Work to be completed –
Scan the material below for every line with the string "computer", and copy those lines.

Dataset content –
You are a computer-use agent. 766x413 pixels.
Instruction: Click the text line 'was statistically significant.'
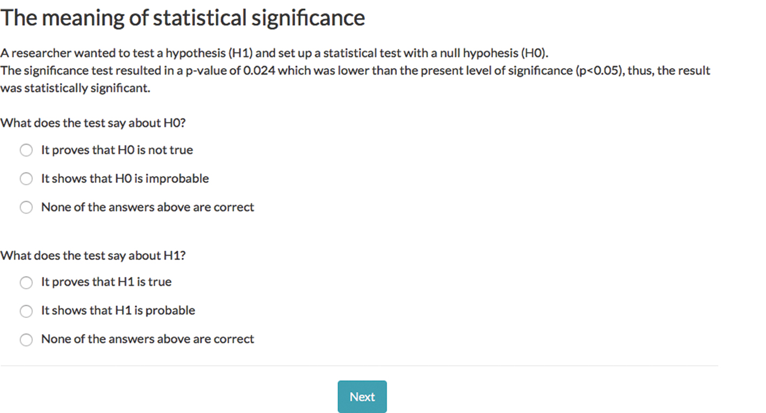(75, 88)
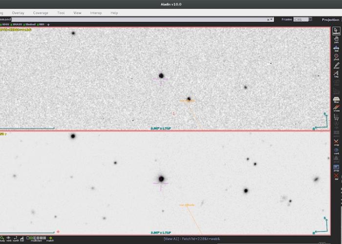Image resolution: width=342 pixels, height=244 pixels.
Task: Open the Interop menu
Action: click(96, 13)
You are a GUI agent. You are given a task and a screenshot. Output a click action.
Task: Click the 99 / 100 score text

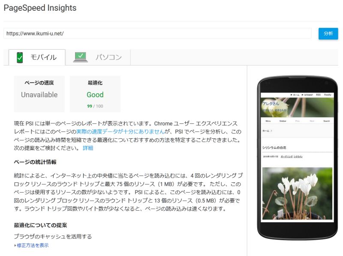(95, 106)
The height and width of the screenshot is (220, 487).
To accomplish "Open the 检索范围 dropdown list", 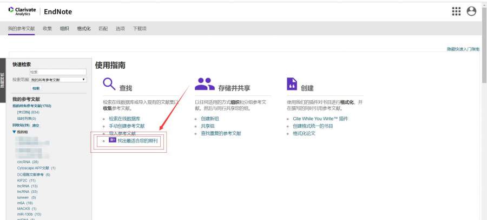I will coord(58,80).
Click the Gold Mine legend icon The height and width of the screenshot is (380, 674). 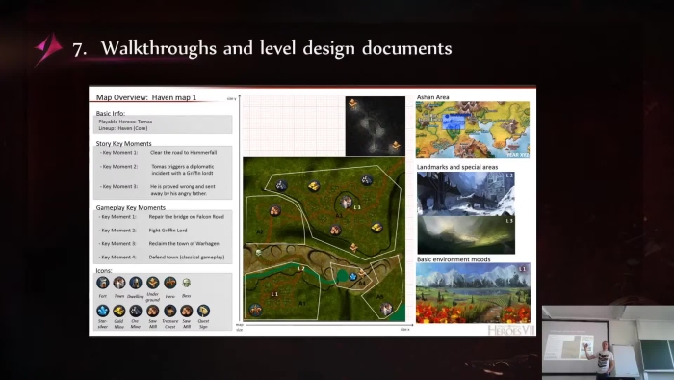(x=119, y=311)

==

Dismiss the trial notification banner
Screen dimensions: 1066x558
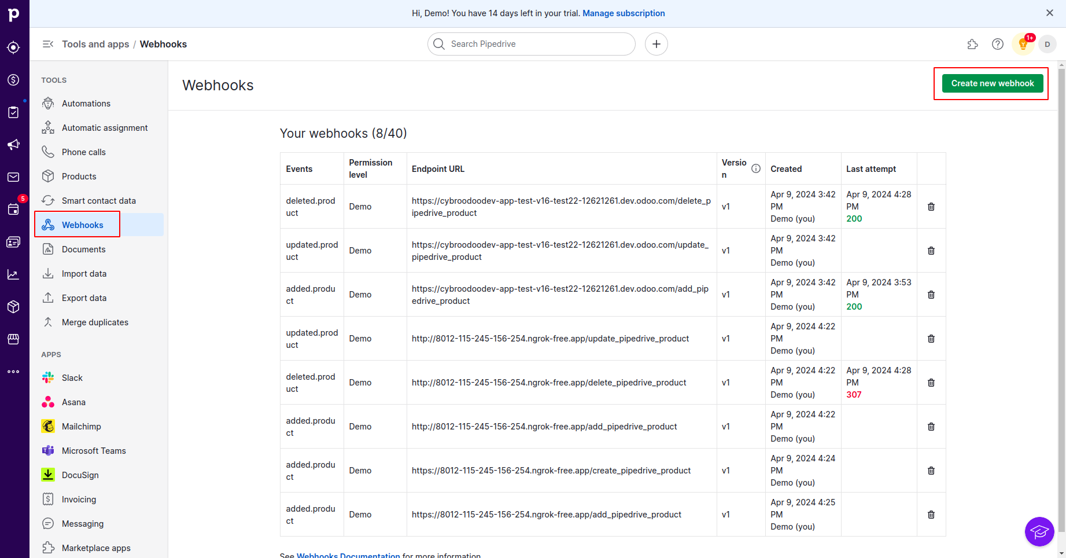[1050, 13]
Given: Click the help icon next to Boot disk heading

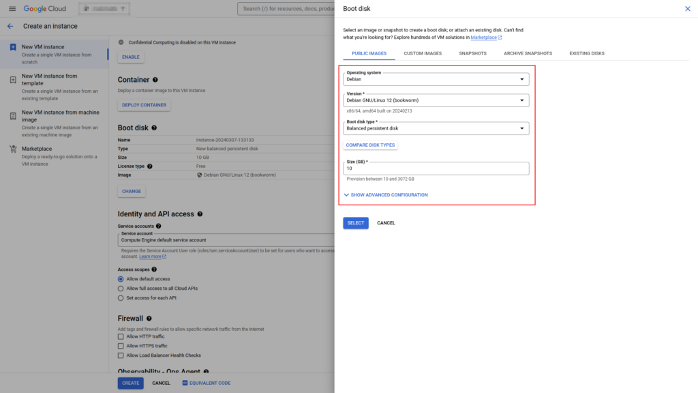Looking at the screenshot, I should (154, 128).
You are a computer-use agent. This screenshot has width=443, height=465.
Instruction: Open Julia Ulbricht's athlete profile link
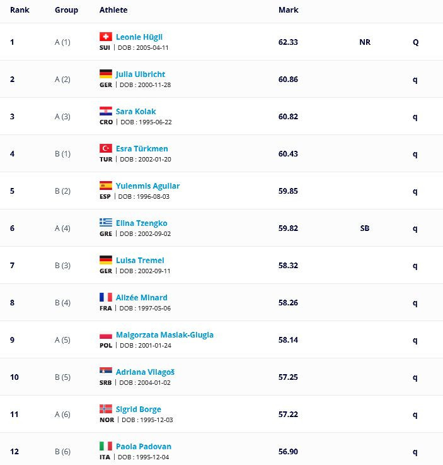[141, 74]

==

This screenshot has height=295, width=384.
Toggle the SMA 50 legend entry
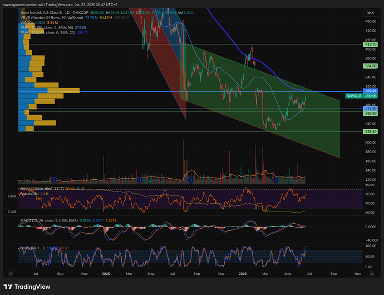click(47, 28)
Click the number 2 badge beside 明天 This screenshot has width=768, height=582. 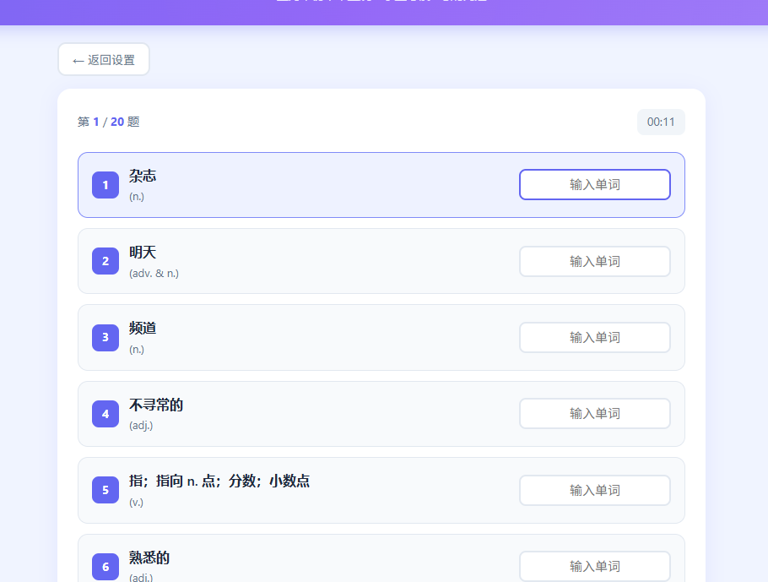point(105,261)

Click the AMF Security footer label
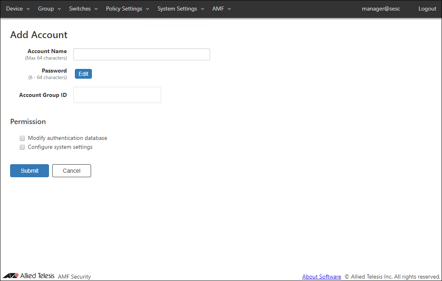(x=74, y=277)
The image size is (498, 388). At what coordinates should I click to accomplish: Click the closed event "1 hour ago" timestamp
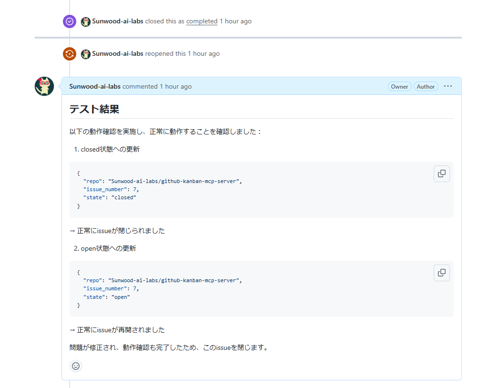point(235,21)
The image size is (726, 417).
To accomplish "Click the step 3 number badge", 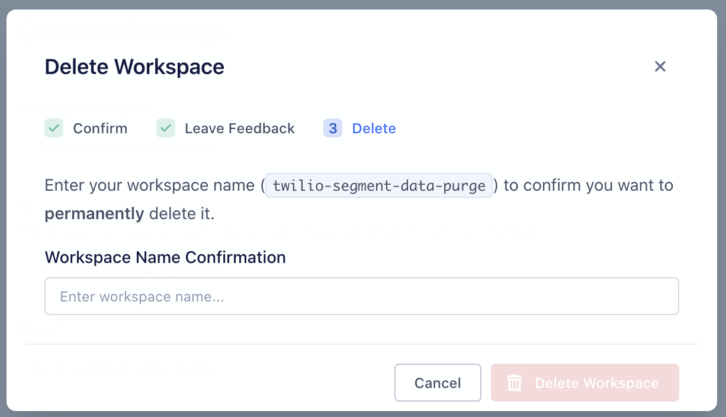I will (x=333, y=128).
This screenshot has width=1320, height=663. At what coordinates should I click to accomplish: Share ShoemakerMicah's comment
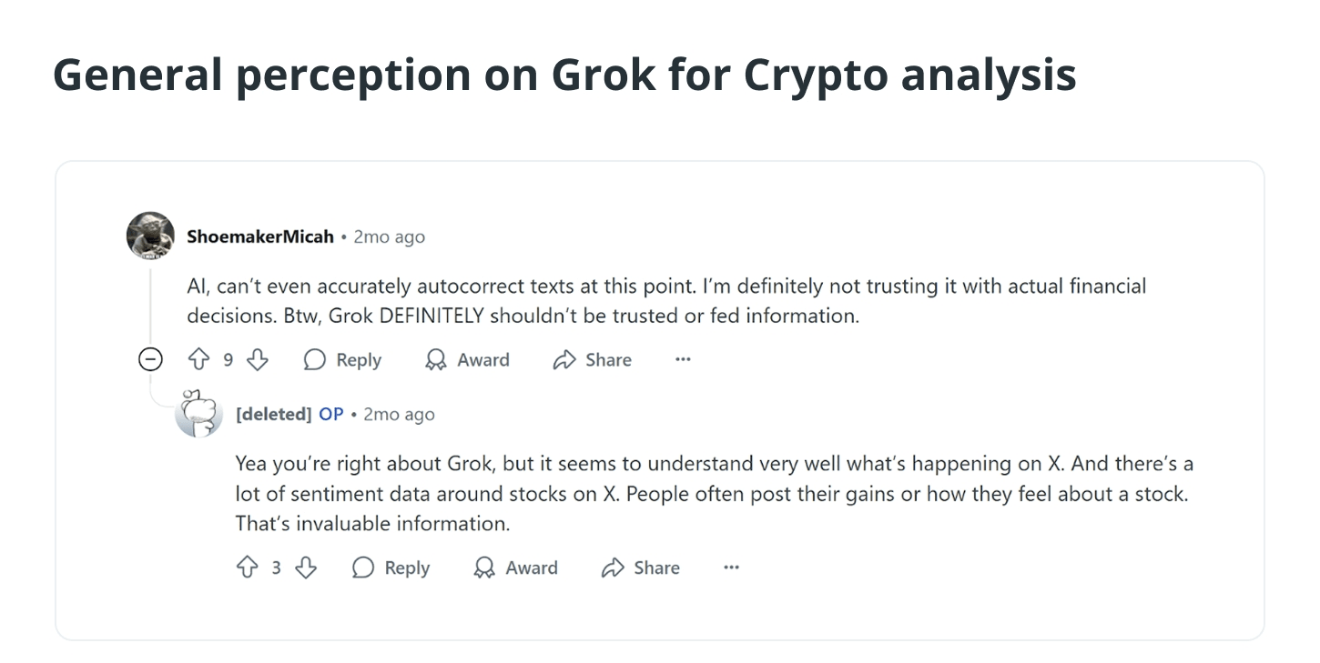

Solution for this task –
You are a computer-use agent. 766x413 pixels.
You are a computer-use agent. This screenshot has width=443, height=465.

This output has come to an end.